◆ Objetivo do exercício: Reescreva a parte da reportagem sobre a morte de Kadafi que começa em "Nos bastidores, porém, o" e vai até "massacrados em 2011.". Nessa parte, troque "insepulto" por "sem sepultamento".

◆ Trecho do documento:
━━━━━━━━━━━━━━━━
Já as agressões em Mutassim são evidentes. Em um dos vídeos, ele aparece deitado e tateando os próprios ferimentos, pouco ensanguentado e levando os braços à testa, em posição de descanso. Depois de morto, o estado de seu corpo é diferente.

Uma grande perfuração no tórax, logo abaixo do pescoço, explica tudo. "Mutassim tem um ferimento, uma grande abertura na área superior de seu peito e inferior a seu pescoço", disse Tika, que relata ainda outros ferimentos nas pernas.

Confrontado com as críticas crescentes sobre as dúvidas a respeito das circunstâncias das mortes, o premiê do CNT, Mahmoud Jibril, visitou Misrata e foi ao local onde está o corpo do ditador. Após a vistoria, ele reafirmou a versão de que um confronto após a captura explica a morte de Kadafi.

Nos bastidores, porém, o Estado apurou que Jibril vem sendo pressionado a abrir uma investigação sobre as circunstâncias da execução. O mesmo pedido também foi feito pela ONU e pelas ONGs Human Rights Watch e Anistia Internacional.

O corpo do coronel segue insepulto em razão de divergências entre as direções do CNT. Em Misrata, os rebeldes afirmaram à reportagem que não tolerarão que o corpo seja enterrado na cidade, o que ofenderia seus habitantes, massacrados em 2011.

O impasse fez com que a câmara fria na qual o corpo de Kadafi era preservado se transformasse em um circo de líbios, que fazem longas filas e se acotovelam para conferir o corpo do ditador, tirar fotos e produzir vídeos amadores. "As pessoas estão felizes com sua morte. Misrata sofreu demais com a guerra", afirmou Ahmed Salam, membro do CNT.

"Estou surpreso. Ficamos oito meses sob o domínio de armas. Estou feliz com sua morte", disse o engenheiro Gerged Hamed, de 37 anos. "Enfim tudo acabou. Agora podemos pensar em uma Líbia democrática."
━━━━━━━━━━━━━━━━
◆ Dados disponíveis:
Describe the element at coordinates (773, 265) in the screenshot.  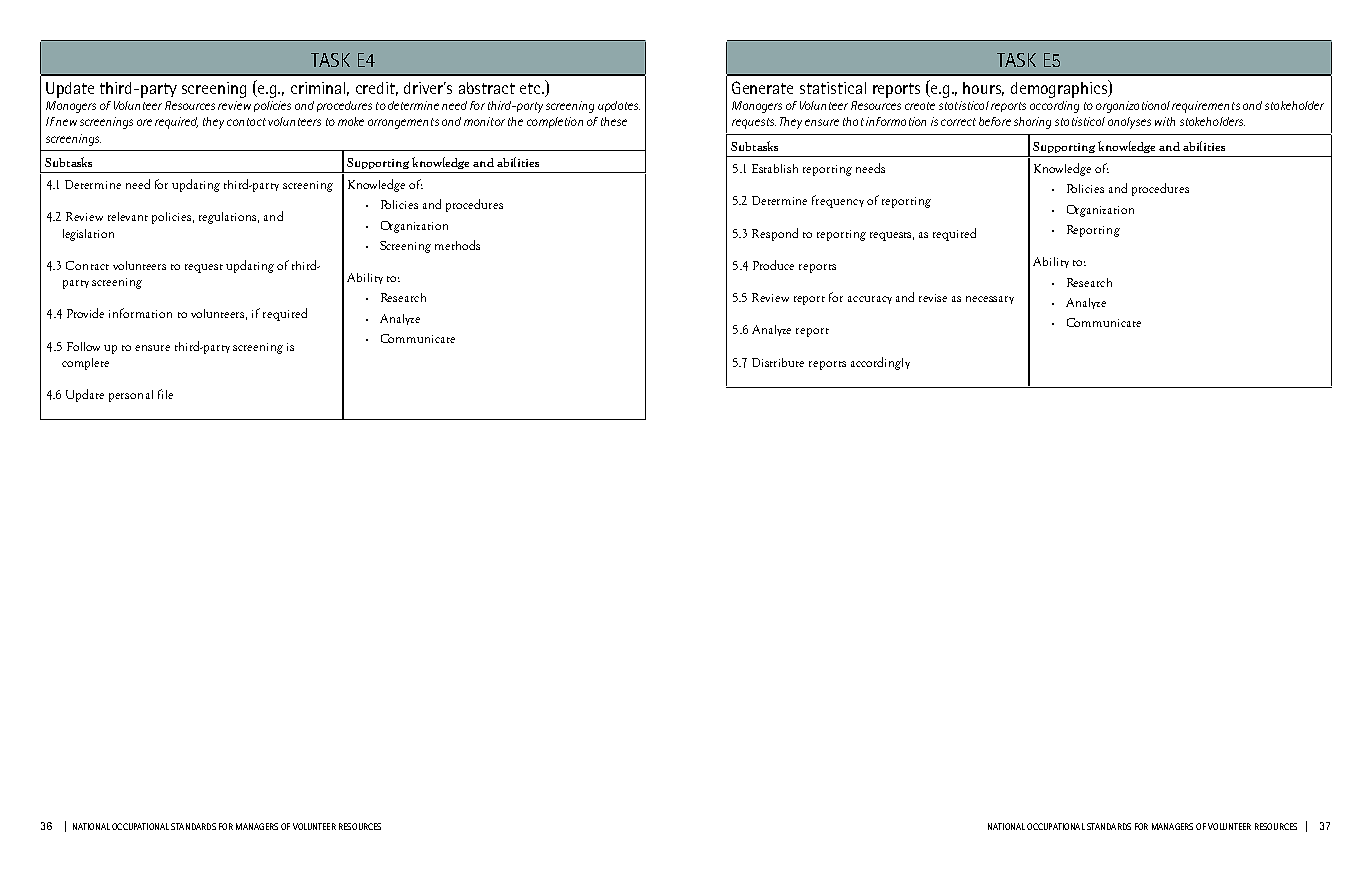
I see `Produce` at that location.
━━━━━━━━━━━━━━━━
◆ Resolução do problema:
Nos bastidores, porém, o Estado apurou que Jibril vem sendo pressionado a abrir uma investigação sobre as circunstâncias da execução. O mesmo pedido também foi feito pela ONU e pelas ONGs Human Rights Watch e Anistia Internacional.

O corpo do coronel segue sem sepultamento em razão de divergências entre as direções do CNT. Em Misrata, os rebeldes afirmaram à reportagem que não tolerarão que o corpo seja enterrado na cidade, o que ofenderia seus habitantes, massacrados em 2011.